Although this image would likely be scoffed at by members of the art community, as well as by the average person, there is nevertheless an undeniable craft to the creation of such an object that is not often recognized.
    Glassblowing is a glass forming technique which was invented by the Phoenicians at approximately 50 BC somewhere along the Syro-Palestinian coast. The earliest evidence of glassblowing comes from a collection of waste from a glass workshop, including fragments of glass tubes, glass rods and tiny blown bottles, which was dumped in a mikvah, a ritual bath in the Jewish Quarter of Old City of Jerusalem dated from 37 to 4 BC.
    In the world of fine arts, this would be regarded as nothing more than a craft or hobby. But why is that, when a painter who masters the technique of oil painting is easily regarded as an artist? It is the same question I might ask of the talented potter, whose ceramics are overlooked when compared to a ceramic sculpture.
    The art critic may have opinions of his/her own, but my own opinion is that every creator deserves some appreciation, despite his/her medium or subject matter.
...also, these bongs are sweeeet! check out this one. my next addition!!

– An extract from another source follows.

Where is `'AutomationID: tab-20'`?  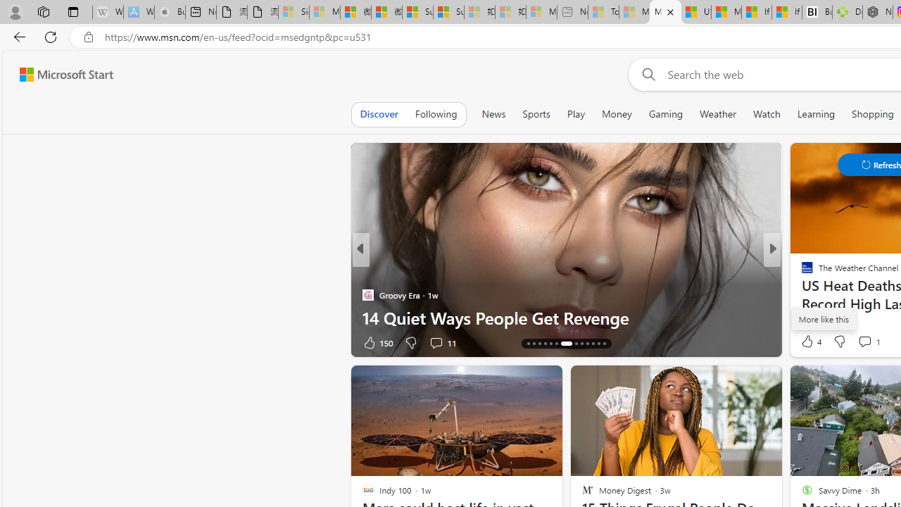 'AutomationID: tab-20' is located at coordinates (566, 343).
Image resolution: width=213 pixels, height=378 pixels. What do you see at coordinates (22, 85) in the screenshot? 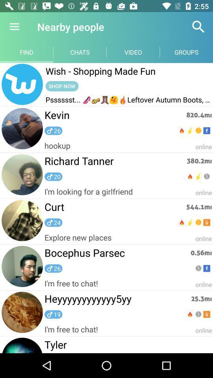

Gutai art, a Japanese artistic movement that existed around the same era as abstract expressionism, believed in the beauty of ruin and decay. The Gutai manifesto itself, written by Yoshihara- the movement’s founder- reads:
"Yet what is interesting in this respect is the novel beauty to be found in works of art and architecture of the past which have changed their appearance due to the damage of time or destruction by disasters in the course of the centuries. This is described as the beauty of decay, but is it not perhaps that beauty which material assumes when it is freed from artificial make-up and reveals its original characteristics? The fact that the ruins receive us warmly and kindly after all, and that they attract us with their cracks and flaking surfaces, could this not really be a sign of the material taking revenge, having recaptured its original life?...."
    If an entire art movement can be built around this idea of the “art of destruction, “ I believe that the image shown below is art as well.
    This is an image of the ruined interior of the United Artists Theater in Detroit. The cinema was built in 1928 by C Howard Crane, and finally closed in 1974. It was once a gorgeous theatre, built in a Spanish-Gothic style. And here it is now, the gorgeous ruins of that same theatre, an inspiration for ghost stories and other supernatural superstitions. Gutai artists strove to emulate the idea behind architecture such as this, yet there is hardly a need when such wonders exist right before our eyes.

Wednesday, April 13, 2011

Leeroy vs. Stalker?

This seems interesting! stumbled upon it the other day, pretty well produced. The concept seems quite interesting as well...check it out!

    Although many would perceive this video as nothing more than a mere jest, I believe that there may be more to it than meets the eye. Satirical humor is usually straightforward, despite it’s best efforts to confuse its audience in a way that is eccentric yet comical.
According to an article on Wikipedia, modern critics call the Greek playwright Aristophanes one of the best known early satirists: his plays are known for their critical political and societal commentary, particularly for the political satire by which he criticized the powerful Cleon (as in The Knights). In other words, satirical humor was once held at the highest esteem- a performing art. In the modern world, television shows such as the Colbert Report, South Park, Tim and Eric, etc. are well-known examples of this brand of humor-now grown to a subculture i call deadpan.
The reason I give this video the title “art” is because, unlike many of the popular examples of television shows I just listed, it is ambiguous as to whether or not this poor performance this poor woman puts on is intentional or not: the perfect satire.